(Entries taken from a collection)
# # #

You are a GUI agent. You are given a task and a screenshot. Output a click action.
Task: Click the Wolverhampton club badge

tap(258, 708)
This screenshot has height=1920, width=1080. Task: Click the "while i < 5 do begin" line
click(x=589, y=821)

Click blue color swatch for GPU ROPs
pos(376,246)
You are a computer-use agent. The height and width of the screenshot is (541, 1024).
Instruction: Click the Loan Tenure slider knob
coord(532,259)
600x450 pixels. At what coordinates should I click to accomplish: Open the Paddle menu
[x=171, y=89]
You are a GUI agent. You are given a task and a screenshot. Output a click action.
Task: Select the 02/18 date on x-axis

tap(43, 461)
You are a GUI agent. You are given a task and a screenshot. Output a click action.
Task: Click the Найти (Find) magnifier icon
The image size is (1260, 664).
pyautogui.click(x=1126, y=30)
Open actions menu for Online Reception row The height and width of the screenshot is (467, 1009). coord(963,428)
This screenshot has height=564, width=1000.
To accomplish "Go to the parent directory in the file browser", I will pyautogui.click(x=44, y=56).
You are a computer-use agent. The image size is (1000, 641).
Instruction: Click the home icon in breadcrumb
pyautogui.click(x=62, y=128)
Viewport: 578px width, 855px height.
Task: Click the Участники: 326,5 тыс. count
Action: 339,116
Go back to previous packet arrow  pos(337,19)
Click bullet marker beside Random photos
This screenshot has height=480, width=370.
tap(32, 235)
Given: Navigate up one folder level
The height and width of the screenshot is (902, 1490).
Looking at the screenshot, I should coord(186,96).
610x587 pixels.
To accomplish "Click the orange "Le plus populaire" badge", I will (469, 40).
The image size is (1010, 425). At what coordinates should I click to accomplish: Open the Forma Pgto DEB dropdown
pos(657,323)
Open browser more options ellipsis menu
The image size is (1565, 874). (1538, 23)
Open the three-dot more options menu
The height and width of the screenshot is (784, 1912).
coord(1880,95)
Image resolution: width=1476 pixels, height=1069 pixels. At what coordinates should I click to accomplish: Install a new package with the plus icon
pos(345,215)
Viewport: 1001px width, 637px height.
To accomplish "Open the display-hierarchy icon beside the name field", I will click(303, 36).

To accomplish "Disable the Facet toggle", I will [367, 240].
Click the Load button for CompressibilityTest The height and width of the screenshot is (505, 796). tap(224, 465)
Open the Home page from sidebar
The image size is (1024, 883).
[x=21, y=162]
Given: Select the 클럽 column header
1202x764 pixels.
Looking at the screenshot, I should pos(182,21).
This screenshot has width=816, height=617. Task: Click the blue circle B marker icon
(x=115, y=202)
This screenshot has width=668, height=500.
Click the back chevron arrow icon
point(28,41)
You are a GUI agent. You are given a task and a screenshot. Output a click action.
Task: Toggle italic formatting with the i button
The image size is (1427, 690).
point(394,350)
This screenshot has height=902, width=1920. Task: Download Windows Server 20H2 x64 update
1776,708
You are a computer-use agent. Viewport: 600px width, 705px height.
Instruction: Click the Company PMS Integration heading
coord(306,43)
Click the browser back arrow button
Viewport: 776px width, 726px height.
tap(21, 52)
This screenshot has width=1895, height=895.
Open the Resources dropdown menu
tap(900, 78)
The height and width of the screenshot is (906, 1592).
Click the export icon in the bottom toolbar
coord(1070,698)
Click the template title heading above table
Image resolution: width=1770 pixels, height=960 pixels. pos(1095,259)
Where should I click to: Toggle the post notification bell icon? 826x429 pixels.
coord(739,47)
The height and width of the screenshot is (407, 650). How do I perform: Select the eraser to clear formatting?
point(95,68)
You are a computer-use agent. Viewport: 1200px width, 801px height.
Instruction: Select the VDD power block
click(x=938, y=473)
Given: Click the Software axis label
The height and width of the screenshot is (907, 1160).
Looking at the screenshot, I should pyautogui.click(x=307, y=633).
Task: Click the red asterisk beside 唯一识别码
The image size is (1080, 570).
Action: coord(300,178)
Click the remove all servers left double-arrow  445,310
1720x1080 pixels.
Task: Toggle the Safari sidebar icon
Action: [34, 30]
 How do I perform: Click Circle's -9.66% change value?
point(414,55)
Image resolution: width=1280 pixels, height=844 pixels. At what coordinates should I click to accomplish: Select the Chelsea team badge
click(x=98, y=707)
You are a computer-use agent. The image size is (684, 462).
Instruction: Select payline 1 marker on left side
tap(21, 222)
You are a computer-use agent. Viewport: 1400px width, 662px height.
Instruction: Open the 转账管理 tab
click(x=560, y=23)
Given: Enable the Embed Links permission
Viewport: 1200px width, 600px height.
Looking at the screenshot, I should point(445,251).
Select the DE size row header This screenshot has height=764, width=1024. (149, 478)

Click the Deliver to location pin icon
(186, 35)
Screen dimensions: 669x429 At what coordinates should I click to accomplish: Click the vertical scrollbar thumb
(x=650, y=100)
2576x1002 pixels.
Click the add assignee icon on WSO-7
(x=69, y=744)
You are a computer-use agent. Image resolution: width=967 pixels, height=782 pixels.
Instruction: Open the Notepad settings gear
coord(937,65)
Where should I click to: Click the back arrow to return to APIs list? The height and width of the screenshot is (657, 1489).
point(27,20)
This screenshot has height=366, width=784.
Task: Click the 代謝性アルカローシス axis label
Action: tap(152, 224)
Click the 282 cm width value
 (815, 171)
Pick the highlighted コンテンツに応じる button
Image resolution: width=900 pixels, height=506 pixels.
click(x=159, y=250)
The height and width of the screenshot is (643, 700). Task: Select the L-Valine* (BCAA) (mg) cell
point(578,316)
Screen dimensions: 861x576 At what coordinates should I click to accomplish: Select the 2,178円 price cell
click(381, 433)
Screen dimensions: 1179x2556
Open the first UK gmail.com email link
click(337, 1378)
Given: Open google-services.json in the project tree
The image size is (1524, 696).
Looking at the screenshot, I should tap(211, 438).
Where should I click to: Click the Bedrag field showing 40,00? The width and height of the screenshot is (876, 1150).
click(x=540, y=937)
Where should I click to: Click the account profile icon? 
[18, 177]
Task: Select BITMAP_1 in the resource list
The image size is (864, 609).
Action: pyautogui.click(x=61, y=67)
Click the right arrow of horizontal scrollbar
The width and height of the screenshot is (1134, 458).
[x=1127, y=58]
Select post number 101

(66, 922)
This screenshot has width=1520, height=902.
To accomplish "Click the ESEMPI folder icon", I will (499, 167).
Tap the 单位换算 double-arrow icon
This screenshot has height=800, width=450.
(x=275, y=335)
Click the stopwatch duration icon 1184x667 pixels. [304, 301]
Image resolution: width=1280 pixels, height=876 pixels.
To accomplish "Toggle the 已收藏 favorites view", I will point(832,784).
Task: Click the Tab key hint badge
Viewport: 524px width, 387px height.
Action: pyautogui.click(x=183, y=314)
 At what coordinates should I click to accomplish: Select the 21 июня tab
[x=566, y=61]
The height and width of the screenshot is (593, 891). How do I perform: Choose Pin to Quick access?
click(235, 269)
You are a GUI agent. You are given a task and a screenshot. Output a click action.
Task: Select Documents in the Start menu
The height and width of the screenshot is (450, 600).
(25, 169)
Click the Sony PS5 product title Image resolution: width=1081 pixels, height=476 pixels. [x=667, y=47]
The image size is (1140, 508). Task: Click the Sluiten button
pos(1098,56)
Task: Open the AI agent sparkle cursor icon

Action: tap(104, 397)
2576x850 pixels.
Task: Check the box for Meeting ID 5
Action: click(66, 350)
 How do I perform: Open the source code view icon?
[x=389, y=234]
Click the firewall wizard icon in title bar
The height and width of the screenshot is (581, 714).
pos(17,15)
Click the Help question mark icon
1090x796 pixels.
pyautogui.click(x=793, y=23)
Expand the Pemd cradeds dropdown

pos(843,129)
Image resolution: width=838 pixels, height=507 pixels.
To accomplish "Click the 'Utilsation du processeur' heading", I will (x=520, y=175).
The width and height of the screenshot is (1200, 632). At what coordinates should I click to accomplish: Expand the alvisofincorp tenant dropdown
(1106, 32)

# # #

* **About this task**
Of the entries above, repeat exactly the lines between the line with "Screen dimensions: 861x576" and the line with "Click the right arrow of horizontal scrollbar", inclusive, and no others.

* **Solution to this exercise**
Screen dimensions: 861x576 At what coordinates should I click to accomplish: Select the 2,178円 price cell
click(381, 433)
Screen dimensions: 1179x2556
Open the first UK gmail.com email link
click(337, 1378)
Given: Open google-services.json in the project tree
The image size is (1524, 696).
Looking at the screenshot, I should tap(211, 438).
Where should I click to: Click the Bedrag field showing 40,00? The width and height of the screenshot is (876, 1150).
click(x=540, y=937)
Where should I click to: Click the account profile icon? 
[18, 177]
Task: Select BITMAP_1 in the resource list
The image size is (864, 609).
Action: pyautogui.click(x=61, y=67)
Click the right arrow of horizontal scrollbar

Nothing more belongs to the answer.